Nelson (the first paper) systematically reviews studies of the risk of breast cancer, finding that, other than age, extremely dense breasts on mammogram and presence of first-degree family history of breast cancer are the most important risk factors.  It is important to know that dense breasts on mammography may well reduce the ability of mammography to detect breast cancer, and that very few women will have 2 or more first degree relatives who have been diagnosed with breast cancer (which is the group that has a really substantial increased risk).  The problem is that neither of these factors increase risk more than about two-fold.  These factors would be much more useful if they increased risk by 15 or 20-fold.

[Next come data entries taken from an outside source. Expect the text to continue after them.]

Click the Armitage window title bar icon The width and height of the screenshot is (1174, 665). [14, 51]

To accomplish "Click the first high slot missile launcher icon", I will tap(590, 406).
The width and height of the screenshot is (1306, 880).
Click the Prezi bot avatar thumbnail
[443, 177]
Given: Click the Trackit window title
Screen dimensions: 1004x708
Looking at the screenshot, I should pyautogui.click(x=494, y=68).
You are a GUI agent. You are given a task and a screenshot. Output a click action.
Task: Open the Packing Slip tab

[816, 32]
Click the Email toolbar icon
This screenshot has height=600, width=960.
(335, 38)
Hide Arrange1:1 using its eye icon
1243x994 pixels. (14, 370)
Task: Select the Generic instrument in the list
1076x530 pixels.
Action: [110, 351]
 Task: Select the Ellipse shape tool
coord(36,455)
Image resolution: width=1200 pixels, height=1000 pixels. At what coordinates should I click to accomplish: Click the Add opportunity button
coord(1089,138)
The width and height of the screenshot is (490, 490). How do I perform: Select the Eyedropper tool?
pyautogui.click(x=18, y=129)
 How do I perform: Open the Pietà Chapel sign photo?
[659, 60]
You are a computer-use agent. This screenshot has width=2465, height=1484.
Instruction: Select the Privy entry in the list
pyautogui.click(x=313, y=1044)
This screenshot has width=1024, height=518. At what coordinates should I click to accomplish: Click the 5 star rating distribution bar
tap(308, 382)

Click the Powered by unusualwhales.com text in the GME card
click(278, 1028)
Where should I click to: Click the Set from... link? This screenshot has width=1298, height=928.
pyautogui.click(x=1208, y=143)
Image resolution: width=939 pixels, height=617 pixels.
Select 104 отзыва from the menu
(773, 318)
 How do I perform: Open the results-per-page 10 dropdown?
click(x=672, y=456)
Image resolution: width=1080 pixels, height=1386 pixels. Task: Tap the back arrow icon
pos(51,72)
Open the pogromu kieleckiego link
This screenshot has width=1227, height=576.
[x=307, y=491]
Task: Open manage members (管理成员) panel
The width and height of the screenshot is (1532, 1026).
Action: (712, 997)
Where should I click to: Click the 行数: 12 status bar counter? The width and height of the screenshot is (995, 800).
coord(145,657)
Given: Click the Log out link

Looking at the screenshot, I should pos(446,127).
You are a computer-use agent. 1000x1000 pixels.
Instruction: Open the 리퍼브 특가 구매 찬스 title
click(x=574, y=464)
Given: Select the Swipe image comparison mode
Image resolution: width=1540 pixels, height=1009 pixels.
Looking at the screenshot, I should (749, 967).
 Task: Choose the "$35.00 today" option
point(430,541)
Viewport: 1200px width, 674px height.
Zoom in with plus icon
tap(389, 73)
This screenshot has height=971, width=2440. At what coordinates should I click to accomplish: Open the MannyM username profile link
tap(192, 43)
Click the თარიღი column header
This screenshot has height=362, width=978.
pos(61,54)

Van Ravesteyn et al (the second paper) then use their models to find that if we could identify women in their 40s whose risk is more than 3 times usual risk, then the number of lives extended by screening those women in their 40s would be about the same as the number in their 50s whose lives are extended by screening.  (In neither case is this a large number of women.)  Unfortunately, they do not adequately address the issue of the harms of screening, especially including overdiagnosis, a problem that many people far underestimate. Because the models do not adequately address harms, and because we don’t know how much benefit there would be (if any) from screening women in their 40s with dense breasts, and because there are so few women in their 40s with 2 or more first degree relatives, this strategy really doesn’t get us very far toward making screening more efficient.  The best strategy is still what the USPSTF recommended: individual discussions between patient and medical team to develop an individual approach.

Some people who have wanted to start screening mammography at age 40 will read these papers and find a justification for starting early.  A better interpretation of these studies is that we still need better risk tools that help us become more efficient with breast cancer screening – and this means not only finding women whose risk is high enough that screening makes good sense AND also finding women in their 50s and 60s whose risk is low enough that screening doesn’t make sense.  Then we can truly say we are more efficient – screening women more likely to benefit and NOT screening women more likely to be harmed.”